**Complete the following**
[1] Answer these questions using the horn antenna discussion:
(a) At what distance from each horn antenna was the solid sheet placed?
(b) Which kind of plate is recommended in place of the undefined solid sheet?
(c) How was the metal defined in Ansys to make the setup work?
[2] Pick up the horn antenna discussion after its final reply and continue it.

**Excerpt to read**
----
You have placed a solid sheet at 42.5cm from each horn antenna. This is in the far field of the antennas, horn antennas which have the low cut-off at about 6.7GHz (lamda = 4.4cm).
To see a difference in S21, use instead of the undefined solid sheet, a solid copper plate with some thickness.
The plate dimensions should be bigger than the distance of 42.5cm.
Also you can place the copper plate not in the middle, but closer to one of the horn antennas.
 

This is not anisotropic setup, so why should S12 and S21 will be different? What metal plate should do to block transmitted signal from both antenna with respect to free space transmission.

- - - Updated - - -

You have placed a solid sheet at 42.5cm from each horn antenna. This is in the far field of the antennas, horn antennas which have the low cut-off at about 6.7GHz (lamda = 4.4cm).
To see a difference in S21, use instead of the undefined solid sheet, a solid copper plate with some thickness.
The plate dimensions should be bigger than the distance of 42.5cm.
Also you can place the copper plate not in the middle, but closer to one of the horn antennas.

Thanks. Understood. But why the thickness should be important, practically a thin metal is enough to block S12 and S21 from antennas. In my opinion thickness should not be very important because all we need to care about skindepth and GHz range which is very low. What I did in Ansys to define this metal as IE region and assign some finite conductivity. It worked.
 

What do you mean thin metal? Your undefined solid sheet doesn't have ANY thickness.
----
Rows of pointing data
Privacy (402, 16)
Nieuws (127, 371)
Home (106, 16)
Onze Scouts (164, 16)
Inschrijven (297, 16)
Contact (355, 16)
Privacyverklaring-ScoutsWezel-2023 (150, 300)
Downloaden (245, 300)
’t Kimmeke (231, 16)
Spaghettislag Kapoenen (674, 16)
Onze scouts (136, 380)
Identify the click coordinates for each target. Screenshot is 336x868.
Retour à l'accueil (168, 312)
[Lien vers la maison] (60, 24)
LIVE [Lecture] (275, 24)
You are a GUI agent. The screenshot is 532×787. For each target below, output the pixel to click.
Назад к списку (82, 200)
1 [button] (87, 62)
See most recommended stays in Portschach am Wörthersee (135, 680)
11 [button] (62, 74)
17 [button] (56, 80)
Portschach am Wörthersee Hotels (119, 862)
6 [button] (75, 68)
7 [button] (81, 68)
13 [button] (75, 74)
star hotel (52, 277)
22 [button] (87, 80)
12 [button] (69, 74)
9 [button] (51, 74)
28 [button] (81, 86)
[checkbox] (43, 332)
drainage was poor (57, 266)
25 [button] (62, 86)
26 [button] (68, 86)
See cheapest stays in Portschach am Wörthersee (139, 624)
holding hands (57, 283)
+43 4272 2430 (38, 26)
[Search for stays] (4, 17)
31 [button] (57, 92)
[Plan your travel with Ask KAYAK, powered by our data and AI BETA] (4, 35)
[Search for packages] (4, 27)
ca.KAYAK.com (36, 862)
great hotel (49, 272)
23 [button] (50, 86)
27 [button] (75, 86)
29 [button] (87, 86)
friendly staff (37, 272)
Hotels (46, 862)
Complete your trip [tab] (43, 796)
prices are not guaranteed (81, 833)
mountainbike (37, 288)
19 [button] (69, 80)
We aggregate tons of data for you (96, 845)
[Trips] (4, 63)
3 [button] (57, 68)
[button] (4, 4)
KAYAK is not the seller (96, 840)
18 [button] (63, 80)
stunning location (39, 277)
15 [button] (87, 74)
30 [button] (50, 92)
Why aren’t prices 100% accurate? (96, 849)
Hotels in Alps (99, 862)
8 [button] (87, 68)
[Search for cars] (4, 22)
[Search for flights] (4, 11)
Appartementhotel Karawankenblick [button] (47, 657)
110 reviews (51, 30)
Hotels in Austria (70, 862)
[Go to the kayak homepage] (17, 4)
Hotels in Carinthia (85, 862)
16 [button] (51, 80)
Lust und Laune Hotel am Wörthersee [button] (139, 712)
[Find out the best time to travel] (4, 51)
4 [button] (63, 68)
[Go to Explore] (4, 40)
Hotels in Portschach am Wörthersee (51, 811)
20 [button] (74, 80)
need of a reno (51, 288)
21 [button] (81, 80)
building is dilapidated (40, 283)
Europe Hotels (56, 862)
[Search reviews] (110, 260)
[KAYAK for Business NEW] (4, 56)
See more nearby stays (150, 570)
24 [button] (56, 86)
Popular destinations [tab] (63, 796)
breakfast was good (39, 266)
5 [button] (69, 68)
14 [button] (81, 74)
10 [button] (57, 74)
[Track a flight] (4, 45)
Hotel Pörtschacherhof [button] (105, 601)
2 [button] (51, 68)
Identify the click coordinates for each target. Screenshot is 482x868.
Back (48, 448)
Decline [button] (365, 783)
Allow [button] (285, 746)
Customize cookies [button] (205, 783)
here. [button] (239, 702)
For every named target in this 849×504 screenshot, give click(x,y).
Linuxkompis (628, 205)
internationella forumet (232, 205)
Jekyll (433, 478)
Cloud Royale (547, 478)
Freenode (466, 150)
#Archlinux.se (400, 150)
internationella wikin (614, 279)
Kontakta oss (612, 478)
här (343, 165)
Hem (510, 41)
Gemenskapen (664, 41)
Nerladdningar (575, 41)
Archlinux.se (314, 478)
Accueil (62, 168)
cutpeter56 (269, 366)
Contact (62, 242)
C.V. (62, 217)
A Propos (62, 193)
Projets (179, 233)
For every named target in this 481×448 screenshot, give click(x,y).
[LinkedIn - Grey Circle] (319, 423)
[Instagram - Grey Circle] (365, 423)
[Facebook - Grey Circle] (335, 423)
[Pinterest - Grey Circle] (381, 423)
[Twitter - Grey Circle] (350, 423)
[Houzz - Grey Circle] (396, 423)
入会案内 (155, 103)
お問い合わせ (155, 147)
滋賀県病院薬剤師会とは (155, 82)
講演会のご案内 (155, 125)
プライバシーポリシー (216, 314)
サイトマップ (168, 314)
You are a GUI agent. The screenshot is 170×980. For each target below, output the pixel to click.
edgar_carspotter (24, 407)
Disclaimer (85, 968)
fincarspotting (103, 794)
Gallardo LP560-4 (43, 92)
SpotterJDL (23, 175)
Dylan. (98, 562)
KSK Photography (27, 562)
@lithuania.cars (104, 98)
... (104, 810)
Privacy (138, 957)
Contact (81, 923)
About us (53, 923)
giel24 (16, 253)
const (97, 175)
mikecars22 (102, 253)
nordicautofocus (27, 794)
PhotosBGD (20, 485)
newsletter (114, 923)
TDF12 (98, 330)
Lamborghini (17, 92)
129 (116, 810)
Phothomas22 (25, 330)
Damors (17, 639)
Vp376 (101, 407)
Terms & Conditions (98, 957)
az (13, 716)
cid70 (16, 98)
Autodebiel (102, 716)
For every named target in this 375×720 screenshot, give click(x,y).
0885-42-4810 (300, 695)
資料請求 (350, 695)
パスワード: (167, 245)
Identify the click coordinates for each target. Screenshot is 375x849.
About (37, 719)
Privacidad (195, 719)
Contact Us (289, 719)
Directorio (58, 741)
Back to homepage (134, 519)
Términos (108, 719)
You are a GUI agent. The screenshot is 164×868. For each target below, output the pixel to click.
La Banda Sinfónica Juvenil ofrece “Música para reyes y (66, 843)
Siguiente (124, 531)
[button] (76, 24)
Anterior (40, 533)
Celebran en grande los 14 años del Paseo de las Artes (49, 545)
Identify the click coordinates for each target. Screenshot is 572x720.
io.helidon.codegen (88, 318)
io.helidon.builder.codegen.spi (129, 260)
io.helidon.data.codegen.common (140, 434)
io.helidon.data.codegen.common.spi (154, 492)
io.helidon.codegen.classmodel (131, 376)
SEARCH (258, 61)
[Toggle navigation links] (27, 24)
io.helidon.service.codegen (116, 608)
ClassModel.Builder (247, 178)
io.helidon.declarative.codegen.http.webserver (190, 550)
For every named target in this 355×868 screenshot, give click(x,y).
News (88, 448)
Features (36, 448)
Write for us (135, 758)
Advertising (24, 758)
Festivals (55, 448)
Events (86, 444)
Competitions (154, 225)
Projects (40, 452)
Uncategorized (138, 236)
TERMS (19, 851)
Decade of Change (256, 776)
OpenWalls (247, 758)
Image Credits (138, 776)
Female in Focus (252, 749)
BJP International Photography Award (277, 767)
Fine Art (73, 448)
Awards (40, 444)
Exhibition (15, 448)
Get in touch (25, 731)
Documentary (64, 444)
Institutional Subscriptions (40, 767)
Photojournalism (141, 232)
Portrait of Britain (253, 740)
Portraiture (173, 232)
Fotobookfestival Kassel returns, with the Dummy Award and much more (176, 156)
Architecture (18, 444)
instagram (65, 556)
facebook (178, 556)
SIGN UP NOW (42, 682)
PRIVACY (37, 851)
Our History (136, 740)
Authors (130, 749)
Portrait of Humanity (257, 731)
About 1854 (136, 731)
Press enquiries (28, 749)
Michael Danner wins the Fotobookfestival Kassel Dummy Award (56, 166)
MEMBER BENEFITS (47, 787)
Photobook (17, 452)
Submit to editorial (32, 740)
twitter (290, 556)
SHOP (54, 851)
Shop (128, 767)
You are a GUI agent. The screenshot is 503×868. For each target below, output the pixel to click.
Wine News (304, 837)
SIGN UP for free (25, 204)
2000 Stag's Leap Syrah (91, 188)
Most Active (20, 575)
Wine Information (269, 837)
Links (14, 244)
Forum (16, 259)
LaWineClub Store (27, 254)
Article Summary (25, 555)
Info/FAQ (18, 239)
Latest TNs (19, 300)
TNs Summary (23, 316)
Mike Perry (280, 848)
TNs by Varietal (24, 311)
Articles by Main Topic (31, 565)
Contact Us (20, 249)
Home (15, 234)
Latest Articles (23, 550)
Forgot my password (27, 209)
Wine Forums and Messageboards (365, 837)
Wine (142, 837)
----
**Responses in order**
[1]
(a) At 42.5 cm from each horn antenna.
(b) A solid copper plate with some thickness.
(c) It was defined as an IE region and assigned some finite conductivity.

[2]
You need a real material with some thickness to be able to see changes in transmissions of radiowaves. Or to define the sheet with finite conductivity (how you mentioned above), but this is a kind of theoretical behavior and not real life one.
 

What do you mean thin metal? Your undefined solid sheet doesn't have ANY thickness.
You need a real material with some thickness to be able to see changes in transmissions of radiowaves. Or to define the sheet with finite conductivity (how you mentioned above), but this is a kind of theoretical behavior and not real life one.

I define sheet with finite conductivity and assign IE region for that.
 

I define sheet with finite conductivity and assign IE region for that.

I think your sheet does not cover the whole main lobe of your antenna pattern. It may sound cheeky but try using a bigger plate with thickness enough to attenuate it enough.

And are you doing this in an anechoic chamber?
 

Thanks @ktr
Yes, for practical measurement, I am using anechoic chamber and I am trying to simulate the same setup in HFSS as well.